If you ask me, Cohen and the other panelists who appeared with him at NYU are quite reasonable. They were discussing the effort that the U.S. and Russia have to make in order to resolve the mess they’ve created in the Middle East. But there is something that tells me that this might be very difficult to achieve. Even if people like Cohen prevail in America, and Washington accepts Putin as a partner (something that, in my mind, he never completely ceased to be), then the two sides will have to find a new language and a new set of rules. It will not happen overnight. And it will not be easy, even if America ditches Saudi Arabia, a country that – like Turkey, Qatar and other Gulf countries – finances ISIS. Would Iran, replacing the Saudis as an ally and therefore as a new regional policeman, be acceptable for all the partners of the new alliance? Acceptable for Israel, Turkey? Would the Russians go for it?  

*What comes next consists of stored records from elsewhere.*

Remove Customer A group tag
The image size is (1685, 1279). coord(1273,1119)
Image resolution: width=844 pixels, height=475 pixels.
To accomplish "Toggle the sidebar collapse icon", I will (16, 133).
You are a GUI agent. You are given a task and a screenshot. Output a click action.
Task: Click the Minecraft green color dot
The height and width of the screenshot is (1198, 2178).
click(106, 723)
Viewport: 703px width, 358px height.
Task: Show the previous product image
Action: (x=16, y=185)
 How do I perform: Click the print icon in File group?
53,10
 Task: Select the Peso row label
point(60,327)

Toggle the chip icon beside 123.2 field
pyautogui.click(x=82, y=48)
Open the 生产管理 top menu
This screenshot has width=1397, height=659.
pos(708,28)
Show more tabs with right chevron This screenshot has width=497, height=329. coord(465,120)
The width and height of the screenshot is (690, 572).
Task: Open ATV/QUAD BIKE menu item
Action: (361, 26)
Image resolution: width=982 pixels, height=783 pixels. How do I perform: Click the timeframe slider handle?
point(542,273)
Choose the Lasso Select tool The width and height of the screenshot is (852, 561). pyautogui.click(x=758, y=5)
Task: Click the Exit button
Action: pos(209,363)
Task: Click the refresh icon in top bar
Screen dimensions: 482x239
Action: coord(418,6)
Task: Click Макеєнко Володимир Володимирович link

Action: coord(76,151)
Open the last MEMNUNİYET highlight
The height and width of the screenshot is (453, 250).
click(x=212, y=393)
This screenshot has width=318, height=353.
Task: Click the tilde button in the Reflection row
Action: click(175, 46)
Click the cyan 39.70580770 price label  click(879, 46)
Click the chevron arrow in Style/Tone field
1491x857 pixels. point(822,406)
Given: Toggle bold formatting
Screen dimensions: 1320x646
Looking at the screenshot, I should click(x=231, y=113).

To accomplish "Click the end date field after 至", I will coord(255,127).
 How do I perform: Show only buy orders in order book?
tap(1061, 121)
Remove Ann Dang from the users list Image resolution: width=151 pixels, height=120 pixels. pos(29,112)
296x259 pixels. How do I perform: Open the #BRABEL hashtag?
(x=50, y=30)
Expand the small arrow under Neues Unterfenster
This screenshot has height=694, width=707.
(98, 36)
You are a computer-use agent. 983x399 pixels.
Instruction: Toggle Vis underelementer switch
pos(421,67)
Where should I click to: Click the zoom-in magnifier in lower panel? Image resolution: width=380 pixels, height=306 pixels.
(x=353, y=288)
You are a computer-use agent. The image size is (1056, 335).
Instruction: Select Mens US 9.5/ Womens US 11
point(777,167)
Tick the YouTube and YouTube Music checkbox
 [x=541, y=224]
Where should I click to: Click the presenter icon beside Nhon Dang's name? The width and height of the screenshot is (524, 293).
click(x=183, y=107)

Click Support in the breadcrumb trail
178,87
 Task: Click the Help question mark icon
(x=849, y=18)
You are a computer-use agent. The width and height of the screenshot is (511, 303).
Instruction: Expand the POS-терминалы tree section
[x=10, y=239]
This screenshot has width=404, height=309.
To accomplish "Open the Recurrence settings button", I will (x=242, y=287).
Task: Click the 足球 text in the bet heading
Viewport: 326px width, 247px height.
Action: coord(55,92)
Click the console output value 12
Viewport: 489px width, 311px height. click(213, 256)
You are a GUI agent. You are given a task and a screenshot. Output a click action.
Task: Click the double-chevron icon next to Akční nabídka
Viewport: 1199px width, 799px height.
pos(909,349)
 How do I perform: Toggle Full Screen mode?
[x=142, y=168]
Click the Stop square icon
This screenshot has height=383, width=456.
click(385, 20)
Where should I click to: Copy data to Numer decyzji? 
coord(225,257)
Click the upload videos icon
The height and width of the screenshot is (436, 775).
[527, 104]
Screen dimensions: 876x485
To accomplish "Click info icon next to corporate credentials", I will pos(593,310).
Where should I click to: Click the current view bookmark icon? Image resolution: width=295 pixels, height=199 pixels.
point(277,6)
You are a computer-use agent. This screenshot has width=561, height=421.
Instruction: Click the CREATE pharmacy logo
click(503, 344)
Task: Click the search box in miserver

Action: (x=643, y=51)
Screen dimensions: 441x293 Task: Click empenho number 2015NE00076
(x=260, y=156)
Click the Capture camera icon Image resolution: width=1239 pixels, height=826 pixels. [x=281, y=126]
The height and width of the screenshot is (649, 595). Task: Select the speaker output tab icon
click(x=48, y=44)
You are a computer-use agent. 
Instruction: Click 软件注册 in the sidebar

I will not join the speculation about the next geopolitical moves in the Middle East. But let me say just two things.

First, the U.S. no longer depends on Saudi oil. The Bushes, longtime friends with the Saudi royal family, are no longer the reigning family in the U.S. It is long past time to make some new moves and redo the constellations of politics.

And second, for which I hope I will not be called a racist; my secret speculation is that, as much as Putin acts macho and touts his history as a policeman, he is uncomfortable with a black American president. That makes me think that the Republicans, who hate Obama for similar reasons, might have more success in resetting the dialogue with Russia. More so even than Clinton, perhaps. Because if there is one difference between Americans and Russians, it is their memory. Russians do not forget.